### About this exercise
This exercise requires every record to be repeated exactly.

### Input data
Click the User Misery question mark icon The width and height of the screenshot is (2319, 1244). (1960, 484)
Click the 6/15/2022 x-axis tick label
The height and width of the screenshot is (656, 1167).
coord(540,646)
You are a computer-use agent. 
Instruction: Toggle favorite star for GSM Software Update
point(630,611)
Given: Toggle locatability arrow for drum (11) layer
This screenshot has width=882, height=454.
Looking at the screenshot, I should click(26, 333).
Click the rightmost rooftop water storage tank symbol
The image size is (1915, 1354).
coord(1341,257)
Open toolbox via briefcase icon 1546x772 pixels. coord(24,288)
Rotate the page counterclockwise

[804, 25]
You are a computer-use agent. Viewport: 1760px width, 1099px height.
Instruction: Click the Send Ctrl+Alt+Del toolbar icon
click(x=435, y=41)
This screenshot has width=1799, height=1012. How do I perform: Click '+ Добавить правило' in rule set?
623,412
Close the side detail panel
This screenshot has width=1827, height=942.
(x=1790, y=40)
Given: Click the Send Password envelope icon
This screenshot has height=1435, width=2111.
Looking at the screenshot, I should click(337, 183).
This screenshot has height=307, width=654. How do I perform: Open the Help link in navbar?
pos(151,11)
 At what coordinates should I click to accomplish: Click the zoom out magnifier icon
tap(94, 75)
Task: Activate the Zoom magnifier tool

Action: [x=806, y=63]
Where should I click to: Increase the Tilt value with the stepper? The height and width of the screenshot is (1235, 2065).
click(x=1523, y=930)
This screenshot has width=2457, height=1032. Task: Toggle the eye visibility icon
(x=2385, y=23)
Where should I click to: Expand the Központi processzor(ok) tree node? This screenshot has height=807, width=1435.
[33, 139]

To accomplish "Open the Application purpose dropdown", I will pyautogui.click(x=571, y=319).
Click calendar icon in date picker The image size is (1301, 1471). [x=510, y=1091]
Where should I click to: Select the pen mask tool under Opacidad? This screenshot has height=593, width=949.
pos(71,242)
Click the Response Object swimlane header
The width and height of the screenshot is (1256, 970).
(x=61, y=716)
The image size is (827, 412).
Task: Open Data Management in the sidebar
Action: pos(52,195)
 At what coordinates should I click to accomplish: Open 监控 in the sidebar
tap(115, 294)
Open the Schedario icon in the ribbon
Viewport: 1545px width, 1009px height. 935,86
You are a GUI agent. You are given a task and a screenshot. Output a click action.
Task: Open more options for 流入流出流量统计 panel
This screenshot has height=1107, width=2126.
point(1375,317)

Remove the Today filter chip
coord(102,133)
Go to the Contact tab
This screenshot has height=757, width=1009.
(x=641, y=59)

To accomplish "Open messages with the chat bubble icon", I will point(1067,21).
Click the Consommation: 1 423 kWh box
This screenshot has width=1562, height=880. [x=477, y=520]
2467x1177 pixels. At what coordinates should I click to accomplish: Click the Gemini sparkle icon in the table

### Result for this task
Click the User Misery question mark icon The width and height of the screenshot is (2319, 1244). (1960, 484)
Click the 6/15/2022 x-axis tick label
The height and width of the screenshot is (656, 1167).
coord(540,646)
You are a computer-use agent. 
Instruction: Toggle favorite star for GSM Software Update
point(630,611)
Given: Toggle locatability arrow for drum (11) layer
This screenshot has width=882, height=454.
Looking at the screenshot, I should click(26, 333).
Click the rightmost rooftop water storage tank symbol
The image size is (1915, 1354).
coord(1341,257)
Open toolbox via briefcase icon 1546x772 pixels. coord(24,288)
Rotate the page counterclockwise

[804, 25]
You are a computer-use agent. Viewport: 1760px width, 1099px height.
Instruction: Click the Send Ctrl+Alt+Del toolbar icon
click(x=435, y=41)
This screenshot has width=1799, height=1012. How do I perform: Click '+ Добавить правило' in rule set?
623,412
Close the side detail panel
This screenshot has width=1827, height=942.
(x=1790, y=40)
Given: Click the Send Password envelope icon
This screenshot has height=1435, width=2111.
Looking at the screenshot, I should click(337, 183).
This screenshot has height=307, width=654. How do I perform: Open the Help link in navbar?
pos(151,11)
 At what coordinates should I click to accomplish: Click the zoom out magnifier icon
tap(94, 75)
Task: Activate the Zoom magnifier tool

Action: [x=806, y=63]
Where should I click to: Increase the Tilt value with the stepper? The height and width of the screenshot is (1235, 2065).
click(x=1523, y=930)
This screenshot has width=2457, height=1032. Task: Toggle the eye visibility icon
(x=2385, y=23)
Where should I click to: Expand the Központi processzor(ok) tree node? This screenshot has height=807, width=1435.
[33, 139]

To accomplish "Open the Application purpose dropdown", I will pyautogui.click(x=571, y=319).
Click calendar icon in date picker The image size is (1301, 1471). [x=510, y=1091]
Where should I click to: Select the pen mask tool under Opacidad? This screenshot has height=593, width=949.
pos(71,242)
Click the Response Object swimlane header
The width and height of the screenshot is (1256, 970).
(x=61, y=716)
The image size is (827, 412).
Task: Open Data Management in the sidebar
Action: pos(52,195)
 At what coordinates should I click to accomplish: Open 监控 in the sidebar
tap(115, 294)
Open the Schedario icon in the ribbon
Viewport: 1545px width, 1009px height. 935,86
You are a GUI agent. You are given a task and a screenshot. Output a click action.
Task: Open more options for 流入流出流量统计 panel
This screenshot has height=1107, width=2126.
point(1375,317)

Remove the Today filter chip
coord(102,133)
Go to the Contact tab
This screenshot has height=757, width=1009.
(x=641, y=59)

To accomplish "Open messages with the chat bubble icon", I will point(1067,21).
Click the Consommation: 1 423 kWh box
This screenshot has width=1562, height=880. [x=477, y=520]
2467x1177 pixels. At what coordinates should I click to accomplish: Click the Gemini sparkle icon in the table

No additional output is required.